After Hugo kills the women they are ground up. Hugo’s faithful servant is a creepy mute guy named Dorgo (Gerardo Zepeda). Hugo and Dorgo then toss the ground up meat down to a fenced in pit full of hungry cats. The cats compete for the pieces of human flesh. Hugo himself also occasionally indulges in some human steak tartare. The parts that aren’t given to the cats Dorgo burns in an incinerator, except for the heads. The heads go in jars and are all lined up waiting for the next victim to view them.
“Night of a Thousand Cats” AKA “La noche de los mil gatos” AKA “Blood Feast” was released in 1972 and was directed by Rene Cardona Jr. It is a Mexican horror film and a catsploitation movie, as well as your basic trash cinema.
The original Mexican film had a running time of about 91 minutes. The American dubbed version was cut down to around 63 minutes and titled “Blood Feast” and released somewhere around 1974. The American version was eventually changed back to “Night of a Thousand Cats” so as not to compete with an already existing film called “Blood Feast” 1963. There are several versions of the film available. Some with restored footage.

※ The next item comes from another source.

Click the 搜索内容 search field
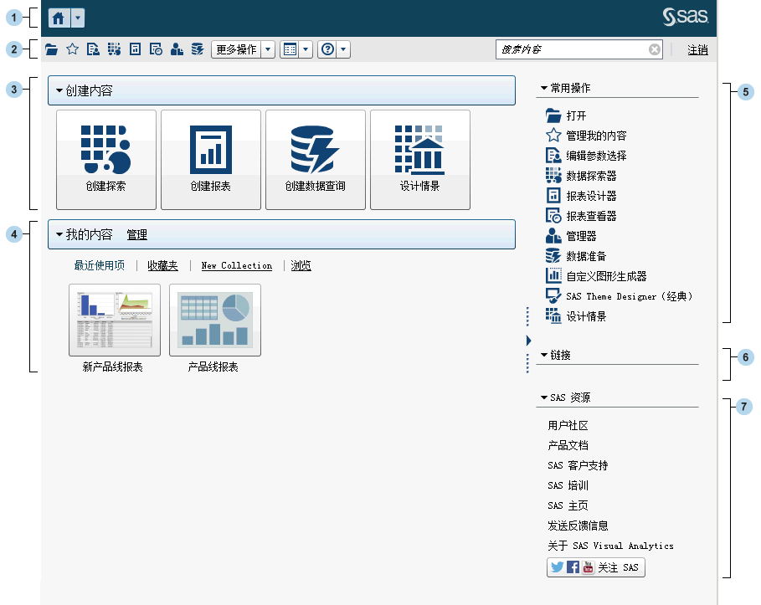Image resolution: width=761 pixels, height=605 pixels. click(573, 50)
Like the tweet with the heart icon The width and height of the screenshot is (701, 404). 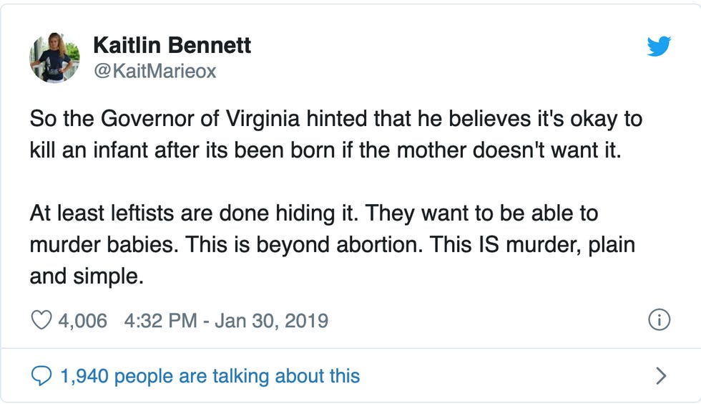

The main problem I see with the movie is that it tries to be arty but just comes off as basically boring. You could probably cut out an hour of the film and still not find it enjoyable. In among the boring are little slices of creepiness. Not enough to save the movie or enough to make it worth the small cult that worships it. The acting is wooden and the editing is haphazard. Hugo has about as much charisma as a slice of dry toast. If you like helicopter footage you’re in luck because there is a lot of it. Hugo buzzes beautiful women in his helicopter looking for his next victim. Some women find it cute but it looks more like he is a stalker, or at the very least, a peeping tom.
One unsettling scene shows Hugo throwing a white cat over a high fence and into the cat pit. Whether or not it’s a real cat is still a question. It’s also done in slow motion so I get the sinking feeling that the cat is real. There is also another scene where Hugo drowns a cat in a pool. This scene cuts away so you don’t see any actual drowning, but the cat that was roughly picked up by the scruff and pushed down into the pool was real. This is also a white cat so one wonders if it was the same cat that got manually catapulted into the pit. There are other various scenes where cats are tossed around to make them look like they are attacking. I don’t know if Mexico has the equivalent of PETA, but by the looks of this film, if they don’t, they should. If you’re a cat lover, this movie is not for you.
The only reason to watch it to the end is to see if Hugo gets what’s coming to him.